Polyelasmoceratidae Temporal range: Middle Silurian- Middle Devonian

Scientific classification
- Domain: Eukaryota
- Kingdom: Animalia
- Phylum: Mollusca
- Class: Cephalopoda
- Subclass: Nautiloidea
- Order: †Oncocerida
- Family: †Polyelasmoceratidae Shimanskiy, 1956
- Genera: Codoceras; Coelocyrtoceras; Cyrtocheilus; Danaoceras; Evlanoceras; Hipparionoceras; Macrodomoceras; Polyelasmoceras; Turoceras; Wadeoceras;

= Polyelasmoceratidae =

Extinct family of nautiloids

Polyelasmoceratidae is a family of oncocerid nautiloids characterized by rapidly expanding endogastrically curved shells, curved such that the ventral side is longitudinally concave. In cross section shells are typically tear-drop in shape to subtriangular.
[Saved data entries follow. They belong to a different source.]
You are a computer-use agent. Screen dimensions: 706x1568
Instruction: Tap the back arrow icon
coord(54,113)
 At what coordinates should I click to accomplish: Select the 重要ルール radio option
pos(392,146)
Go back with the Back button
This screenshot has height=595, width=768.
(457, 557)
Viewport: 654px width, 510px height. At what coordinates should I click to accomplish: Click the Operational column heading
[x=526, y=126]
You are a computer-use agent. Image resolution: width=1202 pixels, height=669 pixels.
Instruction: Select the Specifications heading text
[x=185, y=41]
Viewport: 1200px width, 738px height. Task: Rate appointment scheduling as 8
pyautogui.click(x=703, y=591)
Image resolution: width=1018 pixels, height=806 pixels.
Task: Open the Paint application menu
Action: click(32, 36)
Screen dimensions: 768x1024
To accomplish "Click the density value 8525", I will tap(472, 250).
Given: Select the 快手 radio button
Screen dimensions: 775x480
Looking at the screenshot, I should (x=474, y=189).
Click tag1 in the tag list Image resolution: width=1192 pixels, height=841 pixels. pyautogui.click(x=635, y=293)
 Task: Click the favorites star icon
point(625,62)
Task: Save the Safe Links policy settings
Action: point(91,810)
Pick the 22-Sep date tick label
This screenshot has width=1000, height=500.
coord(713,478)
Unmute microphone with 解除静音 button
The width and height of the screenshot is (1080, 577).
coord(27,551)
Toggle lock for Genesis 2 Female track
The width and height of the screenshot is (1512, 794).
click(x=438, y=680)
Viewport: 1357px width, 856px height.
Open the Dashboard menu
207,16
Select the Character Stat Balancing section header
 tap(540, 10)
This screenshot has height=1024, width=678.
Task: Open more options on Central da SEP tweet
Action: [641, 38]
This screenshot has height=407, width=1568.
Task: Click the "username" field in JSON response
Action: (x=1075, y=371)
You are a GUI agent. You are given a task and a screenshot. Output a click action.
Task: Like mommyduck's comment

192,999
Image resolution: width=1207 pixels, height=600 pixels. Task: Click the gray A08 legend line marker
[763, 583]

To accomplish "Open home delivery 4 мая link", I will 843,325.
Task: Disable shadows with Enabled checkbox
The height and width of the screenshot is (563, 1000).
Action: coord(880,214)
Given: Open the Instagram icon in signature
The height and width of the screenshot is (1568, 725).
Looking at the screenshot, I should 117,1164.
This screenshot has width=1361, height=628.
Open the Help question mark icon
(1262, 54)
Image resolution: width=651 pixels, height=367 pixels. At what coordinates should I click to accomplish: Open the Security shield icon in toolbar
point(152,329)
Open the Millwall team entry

The siphuncle is typically nummuloidal, like a string of beads, with outwardly flared septal necks, and located between the center and the venter. Most contain radially lamellar actinosiphonate deposits.

The Middle Silurian Danaoceras is probably the ancestral genus, which give rise to the contemporary Codoceras and ultimately the subsequent Devonian genera.